Ancak: Eğilmeden bükülmeden ille de doğruları söylemekse, doğru dürüst yaşamaksa tercihiniz, “dokuz köy”den kovulursunuz örneğin. Kovulursunuz ama, gururla anımsadığınız yüz akınız olan hükümlülüklerinizle yükselirsiniz ‘Büyük İnsanlık’ mertebesine … Tarih içinde yaşanmış sayısız örneklerle, sayısız ölümlerle doğarsınız yeniden, yeniden …
Diyelim ki bugünden 50 yıl önce, 6 Mayıs 1972 tarihinde ‘Darağacında Üç Fidan’: Deniz Gezmiş, Yusuf Aslan, Hüseyin İnan ile yeniden bir tarih başlatsanız kendinize; neleri eklemek ve de çıkarmak isterdiniz tarihinize?

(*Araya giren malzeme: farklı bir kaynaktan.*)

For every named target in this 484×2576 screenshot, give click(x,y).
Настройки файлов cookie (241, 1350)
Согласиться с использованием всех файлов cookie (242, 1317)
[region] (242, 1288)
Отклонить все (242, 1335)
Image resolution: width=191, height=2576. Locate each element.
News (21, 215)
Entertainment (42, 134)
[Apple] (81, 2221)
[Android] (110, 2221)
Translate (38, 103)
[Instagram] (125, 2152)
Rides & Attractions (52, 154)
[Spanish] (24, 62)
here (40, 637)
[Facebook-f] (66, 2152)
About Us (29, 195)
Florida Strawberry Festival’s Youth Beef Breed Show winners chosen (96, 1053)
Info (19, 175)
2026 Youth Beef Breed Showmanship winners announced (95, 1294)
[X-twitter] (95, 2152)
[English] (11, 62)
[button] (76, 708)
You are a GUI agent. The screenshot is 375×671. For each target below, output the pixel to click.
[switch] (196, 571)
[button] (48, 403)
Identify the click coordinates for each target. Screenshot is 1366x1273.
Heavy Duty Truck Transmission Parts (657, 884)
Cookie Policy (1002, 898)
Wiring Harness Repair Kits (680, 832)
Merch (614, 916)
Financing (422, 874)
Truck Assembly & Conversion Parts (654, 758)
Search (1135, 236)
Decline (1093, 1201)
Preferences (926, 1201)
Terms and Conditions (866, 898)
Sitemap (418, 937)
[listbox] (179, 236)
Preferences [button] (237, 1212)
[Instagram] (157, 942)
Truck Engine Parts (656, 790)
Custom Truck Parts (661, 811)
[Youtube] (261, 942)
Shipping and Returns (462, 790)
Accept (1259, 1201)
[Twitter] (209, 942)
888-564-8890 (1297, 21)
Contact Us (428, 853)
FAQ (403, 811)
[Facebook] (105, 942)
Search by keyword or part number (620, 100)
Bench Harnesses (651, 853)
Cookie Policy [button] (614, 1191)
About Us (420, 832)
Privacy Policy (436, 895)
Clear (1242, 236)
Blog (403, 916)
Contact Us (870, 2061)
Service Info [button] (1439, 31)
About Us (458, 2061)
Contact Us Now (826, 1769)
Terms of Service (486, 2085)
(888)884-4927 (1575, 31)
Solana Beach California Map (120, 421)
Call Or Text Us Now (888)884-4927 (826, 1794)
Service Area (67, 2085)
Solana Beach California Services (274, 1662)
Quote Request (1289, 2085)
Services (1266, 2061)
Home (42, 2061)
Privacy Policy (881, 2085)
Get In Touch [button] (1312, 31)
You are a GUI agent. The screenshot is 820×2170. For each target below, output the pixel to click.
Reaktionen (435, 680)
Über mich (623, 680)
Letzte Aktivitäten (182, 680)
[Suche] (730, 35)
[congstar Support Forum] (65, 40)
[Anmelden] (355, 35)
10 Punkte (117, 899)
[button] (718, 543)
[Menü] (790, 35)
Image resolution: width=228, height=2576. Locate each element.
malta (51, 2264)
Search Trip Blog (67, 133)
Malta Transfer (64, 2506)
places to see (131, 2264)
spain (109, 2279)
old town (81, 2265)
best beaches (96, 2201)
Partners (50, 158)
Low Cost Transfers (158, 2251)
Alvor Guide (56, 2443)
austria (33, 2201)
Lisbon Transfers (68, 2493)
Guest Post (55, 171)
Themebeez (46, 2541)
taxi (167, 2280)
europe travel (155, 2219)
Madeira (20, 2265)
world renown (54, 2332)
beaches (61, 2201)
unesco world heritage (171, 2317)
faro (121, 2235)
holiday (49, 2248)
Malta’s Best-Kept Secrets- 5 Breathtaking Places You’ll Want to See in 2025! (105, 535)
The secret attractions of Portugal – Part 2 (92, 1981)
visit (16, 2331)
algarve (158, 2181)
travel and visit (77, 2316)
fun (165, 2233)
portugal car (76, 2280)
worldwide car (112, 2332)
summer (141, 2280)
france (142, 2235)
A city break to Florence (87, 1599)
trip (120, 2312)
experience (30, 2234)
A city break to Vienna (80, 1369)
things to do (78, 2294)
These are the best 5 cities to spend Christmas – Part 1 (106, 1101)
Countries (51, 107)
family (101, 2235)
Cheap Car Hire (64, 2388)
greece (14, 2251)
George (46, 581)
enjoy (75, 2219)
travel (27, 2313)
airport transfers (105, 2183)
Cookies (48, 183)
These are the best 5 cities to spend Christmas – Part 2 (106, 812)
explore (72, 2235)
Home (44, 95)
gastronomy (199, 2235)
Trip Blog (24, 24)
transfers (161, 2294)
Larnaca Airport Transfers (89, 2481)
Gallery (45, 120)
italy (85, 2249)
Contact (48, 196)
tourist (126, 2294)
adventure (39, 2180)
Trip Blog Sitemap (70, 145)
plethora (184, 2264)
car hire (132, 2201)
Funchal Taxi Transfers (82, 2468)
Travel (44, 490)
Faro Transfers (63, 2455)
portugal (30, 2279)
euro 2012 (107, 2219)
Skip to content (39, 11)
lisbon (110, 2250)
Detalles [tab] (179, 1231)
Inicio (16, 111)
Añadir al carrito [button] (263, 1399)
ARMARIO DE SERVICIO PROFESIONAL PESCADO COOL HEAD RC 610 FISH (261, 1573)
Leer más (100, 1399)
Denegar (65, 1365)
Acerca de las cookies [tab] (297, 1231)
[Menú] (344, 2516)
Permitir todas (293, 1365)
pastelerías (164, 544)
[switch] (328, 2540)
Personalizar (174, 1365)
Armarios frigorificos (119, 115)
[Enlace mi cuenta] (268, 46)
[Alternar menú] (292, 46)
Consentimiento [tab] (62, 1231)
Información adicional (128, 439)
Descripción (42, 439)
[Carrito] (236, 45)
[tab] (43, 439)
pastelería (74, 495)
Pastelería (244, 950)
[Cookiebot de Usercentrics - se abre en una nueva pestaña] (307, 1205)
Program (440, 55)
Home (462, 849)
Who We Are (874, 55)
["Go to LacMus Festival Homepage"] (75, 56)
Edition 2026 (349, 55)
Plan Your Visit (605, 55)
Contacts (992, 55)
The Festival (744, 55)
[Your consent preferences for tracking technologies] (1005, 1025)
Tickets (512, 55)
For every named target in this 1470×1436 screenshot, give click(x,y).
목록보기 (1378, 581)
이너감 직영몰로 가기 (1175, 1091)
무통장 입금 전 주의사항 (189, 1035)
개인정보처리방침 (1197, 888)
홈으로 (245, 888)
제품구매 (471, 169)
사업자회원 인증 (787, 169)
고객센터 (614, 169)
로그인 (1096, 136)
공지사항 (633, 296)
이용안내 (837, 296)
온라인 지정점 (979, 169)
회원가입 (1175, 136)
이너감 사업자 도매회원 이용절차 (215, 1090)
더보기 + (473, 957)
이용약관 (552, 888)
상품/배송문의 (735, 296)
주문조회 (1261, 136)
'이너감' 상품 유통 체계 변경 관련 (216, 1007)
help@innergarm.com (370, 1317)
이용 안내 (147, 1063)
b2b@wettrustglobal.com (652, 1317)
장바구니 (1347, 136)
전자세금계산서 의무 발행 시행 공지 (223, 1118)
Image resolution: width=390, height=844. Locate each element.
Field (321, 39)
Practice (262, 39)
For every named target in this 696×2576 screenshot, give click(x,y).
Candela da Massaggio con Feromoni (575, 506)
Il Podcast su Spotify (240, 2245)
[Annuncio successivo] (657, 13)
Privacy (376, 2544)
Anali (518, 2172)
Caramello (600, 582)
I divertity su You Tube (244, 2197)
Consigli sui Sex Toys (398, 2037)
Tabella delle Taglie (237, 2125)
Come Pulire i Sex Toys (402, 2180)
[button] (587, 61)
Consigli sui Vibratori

Bir solukta koşarak çıkabileceğiniz çocukluk merdivenlerinize kavuşmuş olmak iyi gelir mi yetişkinlikteki ruh hallerinize?
Deniz Gezmiş, Yusuf Aslan ve Hüseyin İnan’la ilgili öğrenmeniz gereken ne çok şeyler olduğunu farkedip yenilenme – tazelenme fırsatı verir belki de bu ‘zaman oyunu’ size?
Ne yazık ki halâ daha, yaşları bir hayli küçükken bir anda yok edilmiş büyük insanlardır dünyamızın en büyük şansı. Başka türlü bir kurtuluş reçetesi yazılamadı henüz ülkelerin tarihinde ne yazık ki … İlle de ömrünüzün baharında olacaksınız ve yaşamınızı riske atacaksınız. Başka başka seçenekler için henüz koşullar uygun değil. Eski seçeneklerle yolumuza devam edeceğiz.